#### Exercise aim:
The material below holds pictures, which are to be left out; copy exactly the lines from the one with "Where should I click to: Open" through the one with "You are a GUI".

━━━━━━━━━━

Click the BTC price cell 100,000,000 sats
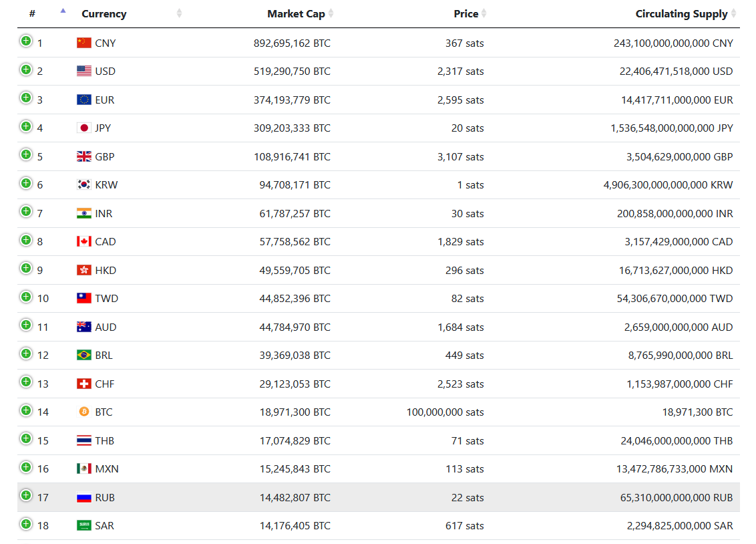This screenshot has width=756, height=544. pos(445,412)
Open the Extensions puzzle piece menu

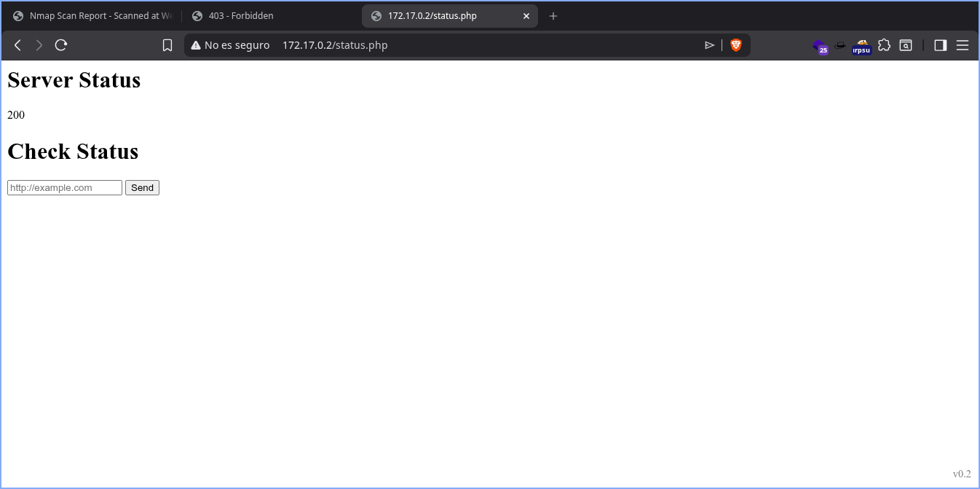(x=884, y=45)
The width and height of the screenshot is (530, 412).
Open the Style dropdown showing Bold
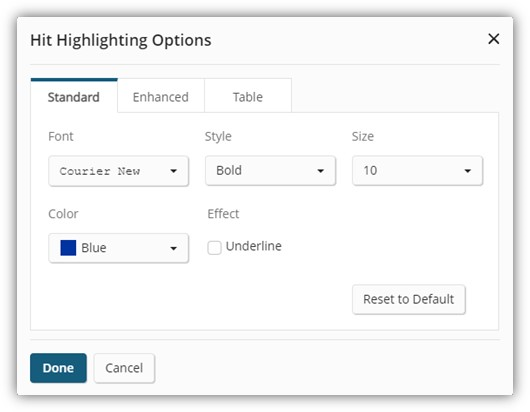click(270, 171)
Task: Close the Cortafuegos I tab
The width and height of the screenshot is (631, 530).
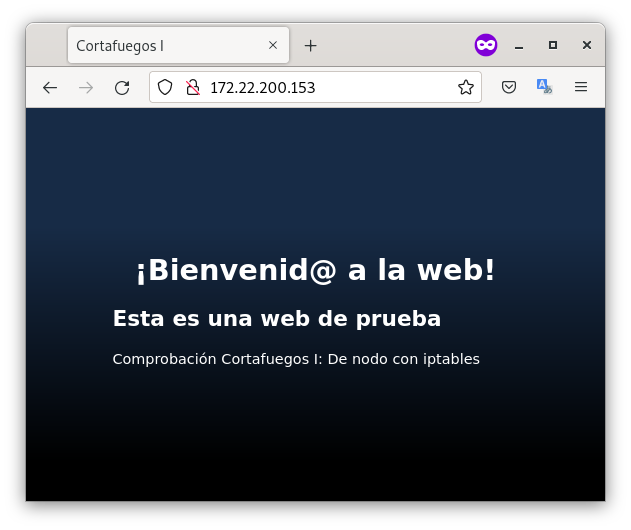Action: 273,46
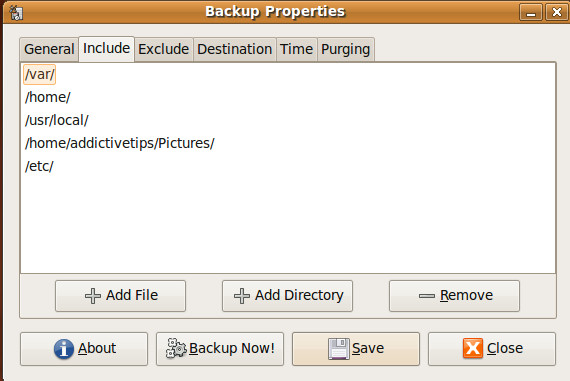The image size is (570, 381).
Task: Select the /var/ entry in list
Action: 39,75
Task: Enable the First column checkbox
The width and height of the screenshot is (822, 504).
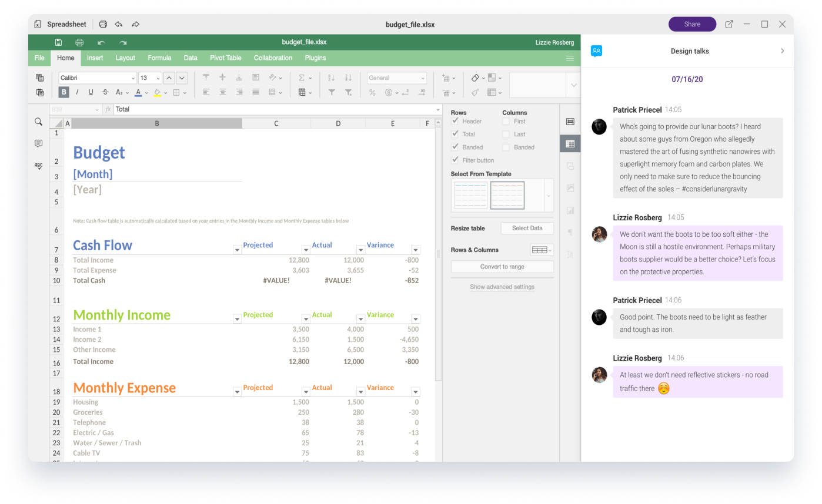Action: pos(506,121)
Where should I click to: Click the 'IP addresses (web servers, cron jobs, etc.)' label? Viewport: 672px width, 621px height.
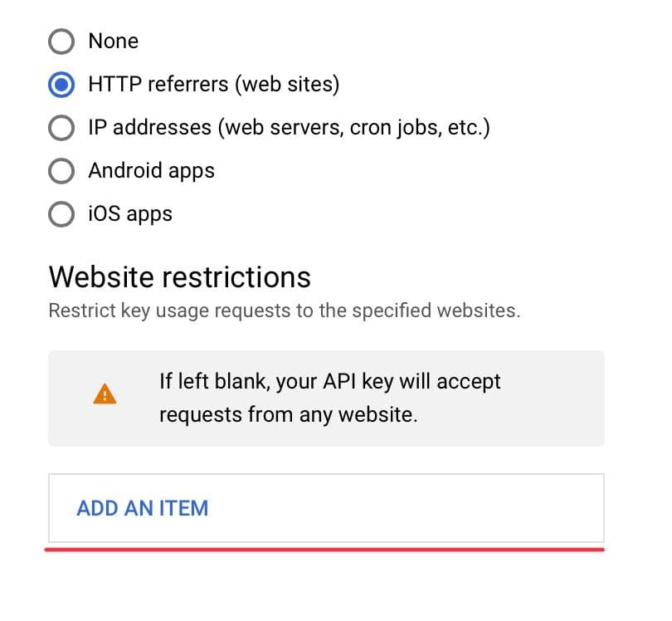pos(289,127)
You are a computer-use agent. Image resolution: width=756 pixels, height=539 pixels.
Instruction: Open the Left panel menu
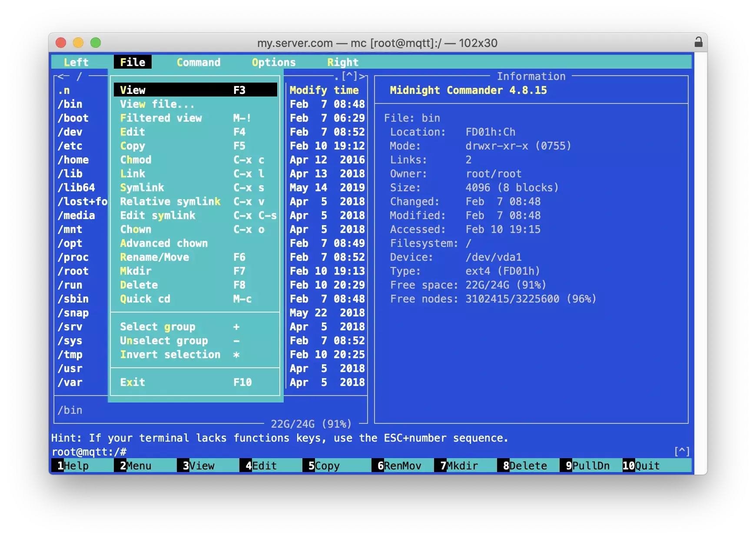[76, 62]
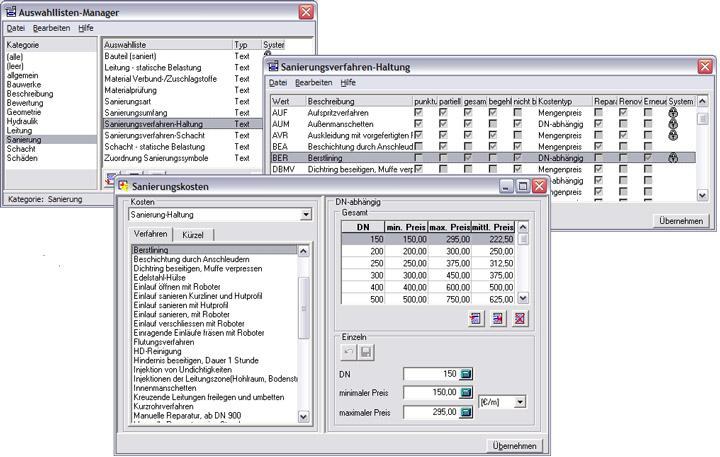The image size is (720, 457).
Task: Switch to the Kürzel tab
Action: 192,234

━━━━━━━━━━

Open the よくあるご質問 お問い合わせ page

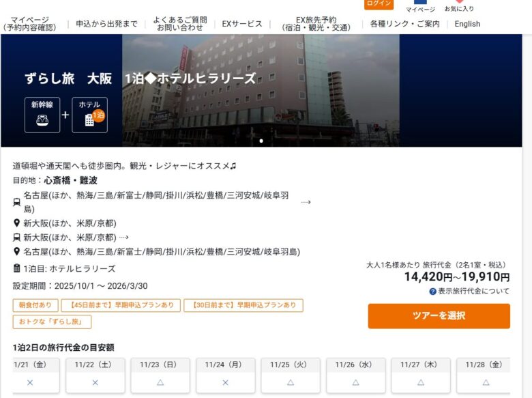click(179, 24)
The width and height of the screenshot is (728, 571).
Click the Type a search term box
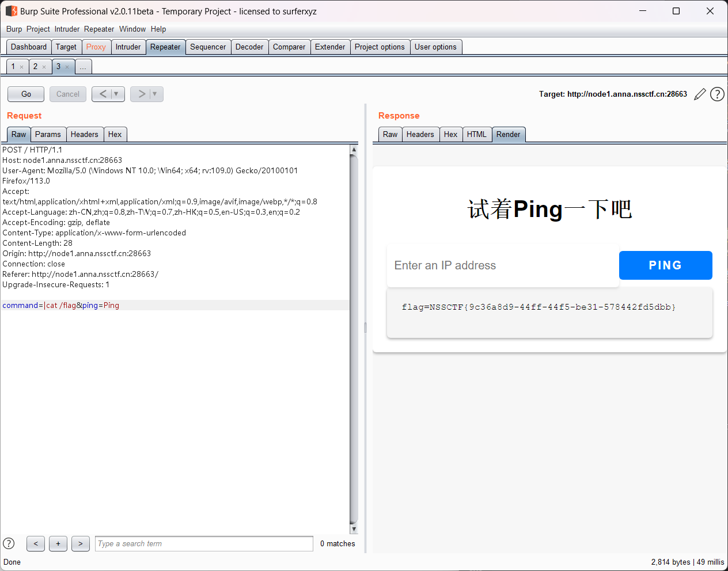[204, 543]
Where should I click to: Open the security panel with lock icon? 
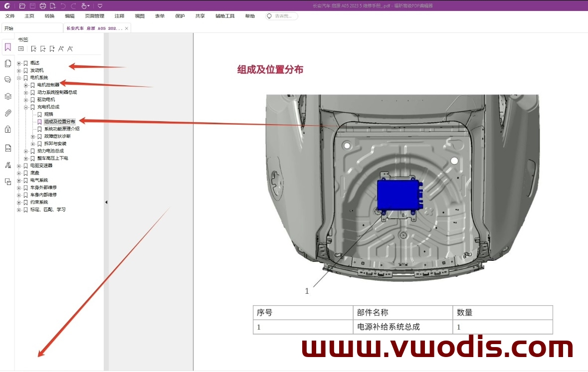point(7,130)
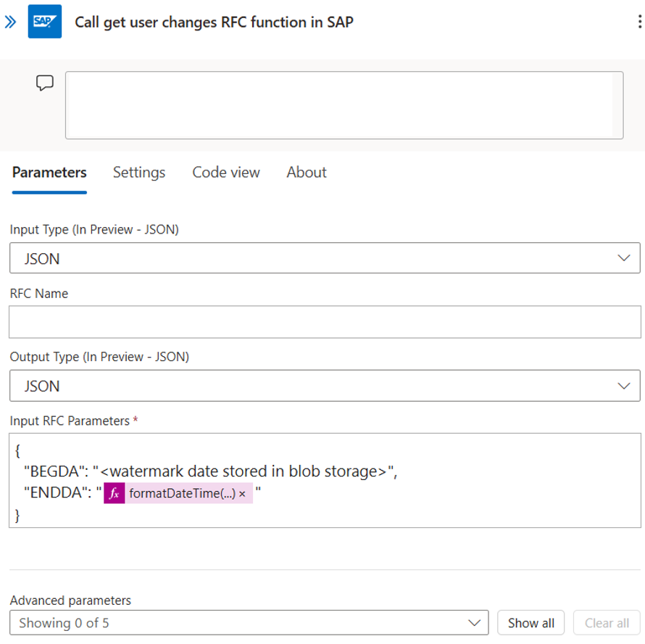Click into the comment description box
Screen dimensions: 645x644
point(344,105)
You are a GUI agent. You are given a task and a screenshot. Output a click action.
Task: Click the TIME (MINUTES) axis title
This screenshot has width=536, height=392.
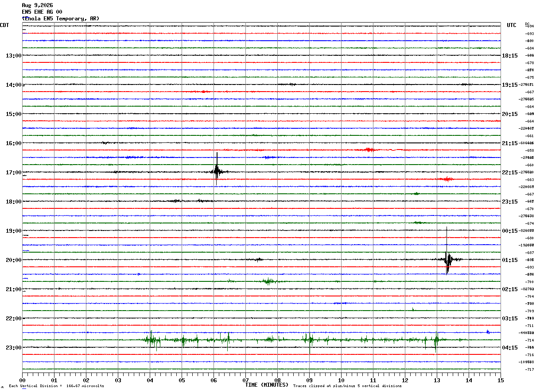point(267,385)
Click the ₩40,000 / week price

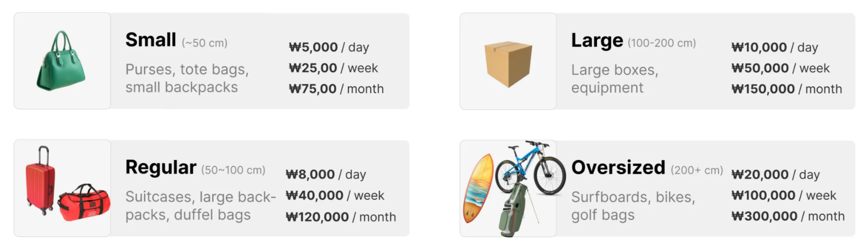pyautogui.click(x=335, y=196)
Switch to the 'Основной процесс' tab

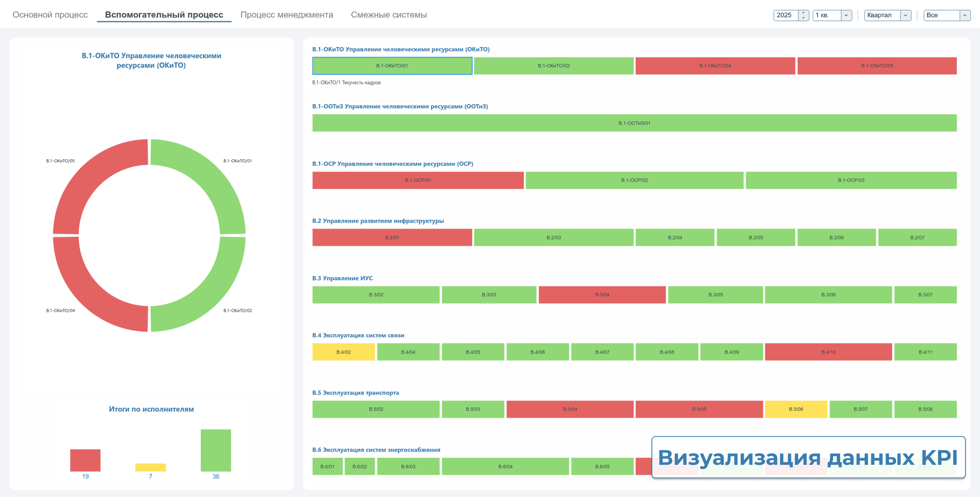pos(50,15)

━━━━━━━━━━

#### Written solution:
Where should I click to: Open the security panel with lock icon? 
point(7,130)
Click into the comment description box
Screen dimensions: 645x644
point(344,105)
You are a GUI agent. You are given a task and a screenshot. Output a click action.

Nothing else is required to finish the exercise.